Dataset entries Block Start

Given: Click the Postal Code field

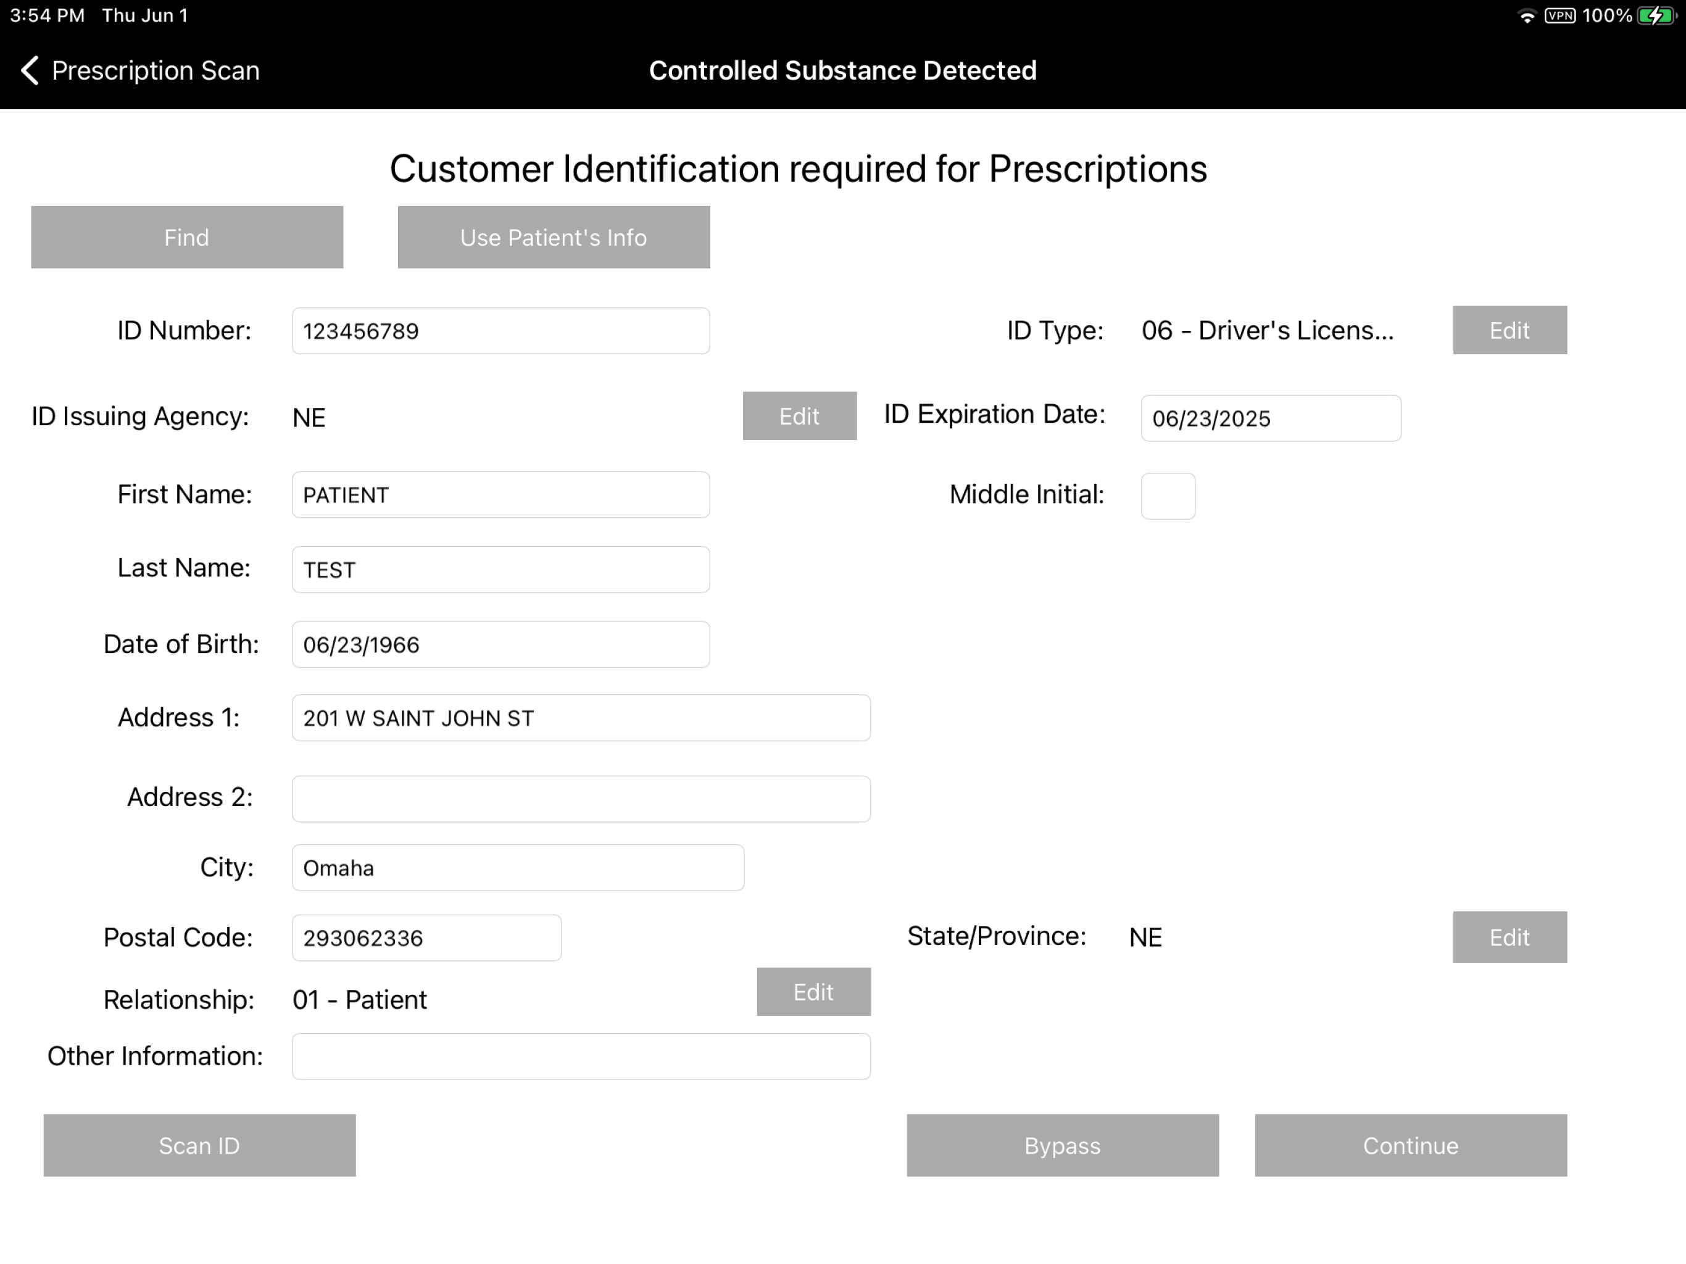Looking at the screenshot, I should pyautogui.click(x=427, y=938).
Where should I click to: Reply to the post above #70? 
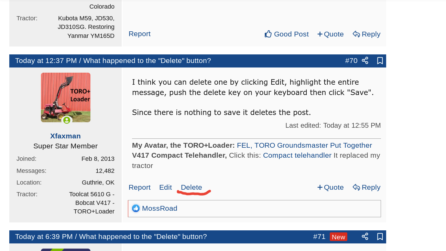pos(367,34)
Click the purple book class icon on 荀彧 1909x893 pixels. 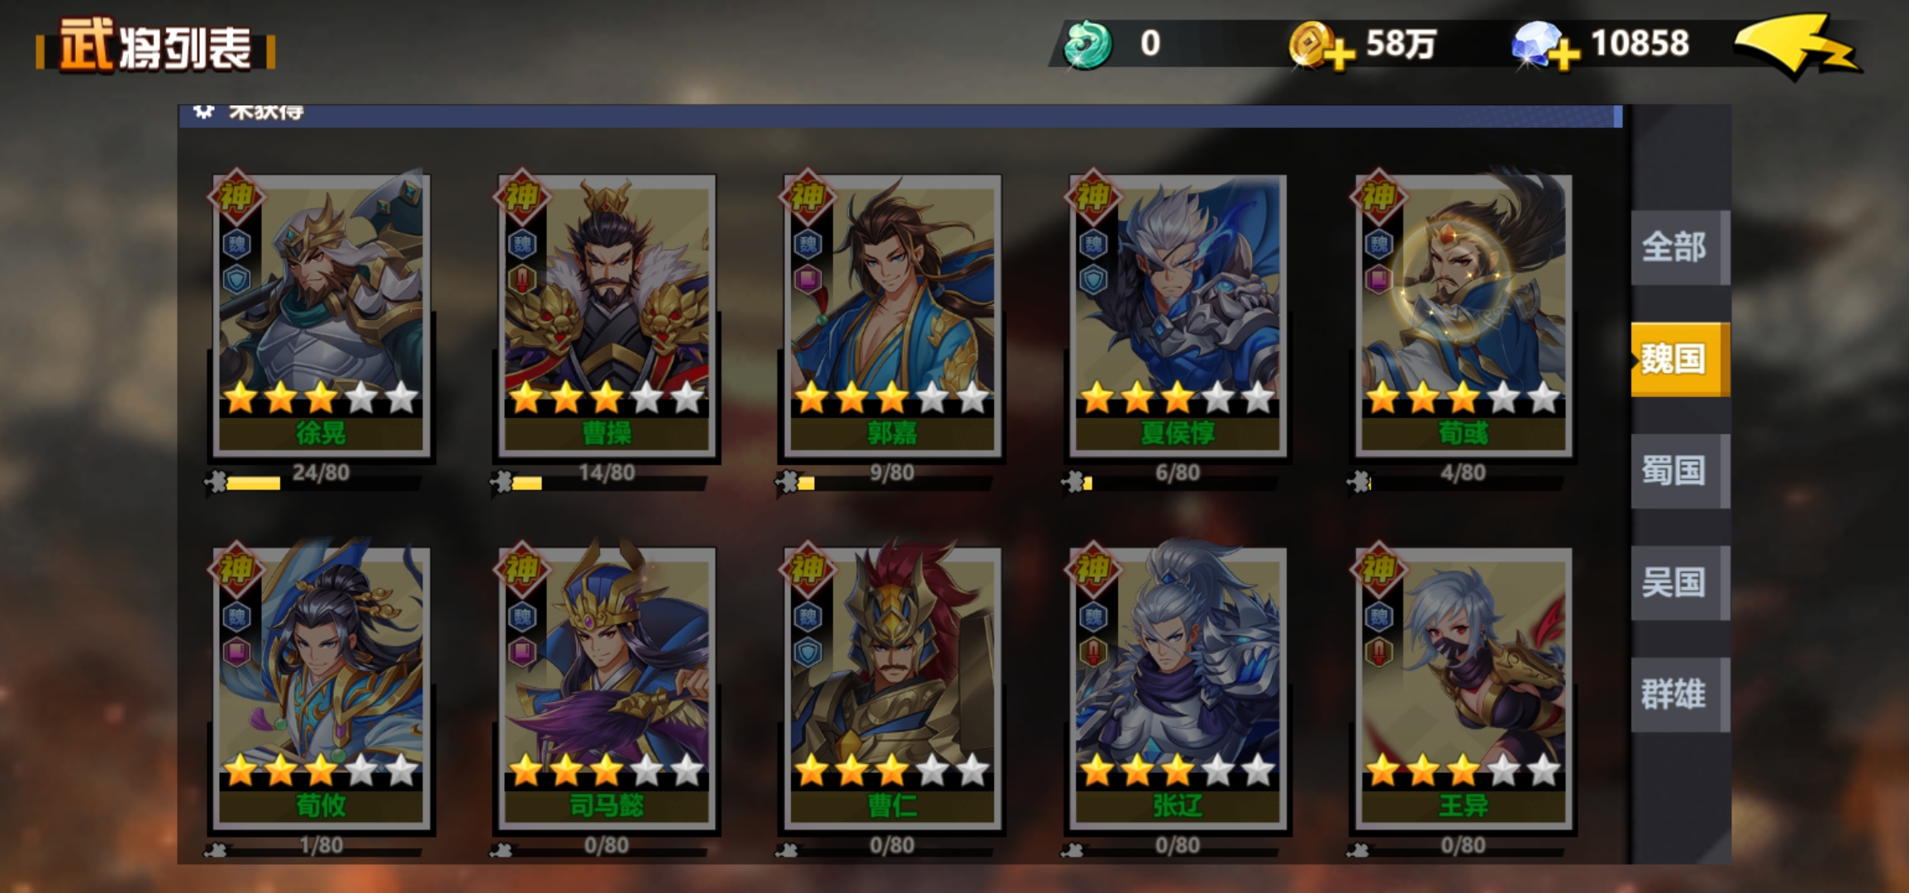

Dataset entries Block End

[Required work]:
Only the text of the records belongs in the answer; reproduce it verbatim, with no pictures.

[Response to this exercise]:
Given: Click the Postal Code field

Looking at the screenshot, I should pyautogui.click(x=427, y=938).
Where should I click to: Reply to the post above #70? 
pos(367,34)
Click the purple book class icon on 荀彧 1909x893 pixels. 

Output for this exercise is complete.